- Work order -
Look through the records and copy each line that has "left" in it.

╭─ Source material

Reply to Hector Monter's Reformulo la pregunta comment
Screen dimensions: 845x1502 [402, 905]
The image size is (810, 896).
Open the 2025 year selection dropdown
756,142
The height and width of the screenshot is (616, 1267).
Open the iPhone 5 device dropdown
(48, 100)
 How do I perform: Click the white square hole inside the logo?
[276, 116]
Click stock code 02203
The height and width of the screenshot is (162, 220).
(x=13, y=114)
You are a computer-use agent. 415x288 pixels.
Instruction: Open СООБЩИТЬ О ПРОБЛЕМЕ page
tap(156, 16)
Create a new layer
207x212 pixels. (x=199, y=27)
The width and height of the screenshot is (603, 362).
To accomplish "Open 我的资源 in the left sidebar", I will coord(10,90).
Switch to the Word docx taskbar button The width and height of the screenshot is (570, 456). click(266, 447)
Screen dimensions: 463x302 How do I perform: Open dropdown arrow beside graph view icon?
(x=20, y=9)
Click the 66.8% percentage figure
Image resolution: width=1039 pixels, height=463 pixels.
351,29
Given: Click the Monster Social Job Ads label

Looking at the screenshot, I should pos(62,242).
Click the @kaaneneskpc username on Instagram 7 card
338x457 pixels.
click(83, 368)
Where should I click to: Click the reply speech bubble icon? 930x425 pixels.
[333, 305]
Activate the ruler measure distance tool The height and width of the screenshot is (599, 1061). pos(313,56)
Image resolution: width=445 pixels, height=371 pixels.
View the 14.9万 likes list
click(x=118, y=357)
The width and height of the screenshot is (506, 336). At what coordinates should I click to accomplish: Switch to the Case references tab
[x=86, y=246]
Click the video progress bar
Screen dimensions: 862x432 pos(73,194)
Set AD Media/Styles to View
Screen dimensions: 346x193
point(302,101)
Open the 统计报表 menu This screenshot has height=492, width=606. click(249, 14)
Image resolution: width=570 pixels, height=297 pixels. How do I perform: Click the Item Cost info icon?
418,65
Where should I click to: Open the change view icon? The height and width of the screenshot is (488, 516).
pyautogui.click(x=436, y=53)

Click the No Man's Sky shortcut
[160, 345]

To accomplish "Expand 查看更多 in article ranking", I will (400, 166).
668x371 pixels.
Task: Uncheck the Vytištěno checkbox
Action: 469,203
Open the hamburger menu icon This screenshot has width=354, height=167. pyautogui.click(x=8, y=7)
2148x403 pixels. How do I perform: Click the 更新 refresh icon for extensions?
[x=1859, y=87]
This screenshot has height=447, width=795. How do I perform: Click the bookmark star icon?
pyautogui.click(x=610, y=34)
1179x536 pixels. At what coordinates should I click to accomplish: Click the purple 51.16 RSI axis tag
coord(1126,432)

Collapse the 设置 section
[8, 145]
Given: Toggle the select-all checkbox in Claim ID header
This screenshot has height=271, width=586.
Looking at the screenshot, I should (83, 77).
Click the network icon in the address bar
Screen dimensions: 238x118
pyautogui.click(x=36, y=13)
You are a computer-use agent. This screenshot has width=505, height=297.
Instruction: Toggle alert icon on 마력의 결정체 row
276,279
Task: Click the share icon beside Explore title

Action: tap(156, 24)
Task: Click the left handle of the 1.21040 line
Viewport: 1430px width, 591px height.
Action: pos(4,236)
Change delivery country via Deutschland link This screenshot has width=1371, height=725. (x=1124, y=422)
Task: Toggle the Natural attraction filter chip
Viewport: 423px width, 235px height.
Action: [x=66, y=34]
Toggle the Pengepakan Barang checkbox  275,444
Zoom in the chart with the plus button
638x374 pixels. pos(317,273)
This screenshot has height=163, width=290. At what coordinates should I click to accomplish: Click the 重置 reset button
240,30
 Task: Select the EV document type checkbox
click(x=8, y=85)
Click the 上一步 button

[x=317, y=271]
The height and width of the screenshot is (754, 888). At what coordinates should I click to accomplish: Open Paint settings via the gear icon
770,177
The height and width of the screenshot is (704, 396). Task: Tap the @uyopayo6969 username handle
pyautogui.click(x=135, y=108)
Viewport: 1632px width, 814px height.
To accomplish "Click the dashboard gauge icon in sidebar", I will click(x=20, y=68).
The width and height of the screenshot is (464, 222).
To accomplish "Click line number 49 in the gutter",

╰─

- Your solution -
To accomplish "Open 我的资源 in the left sidebar", I will coord(10,90).
Task: Click the left handle of the 1.21040 line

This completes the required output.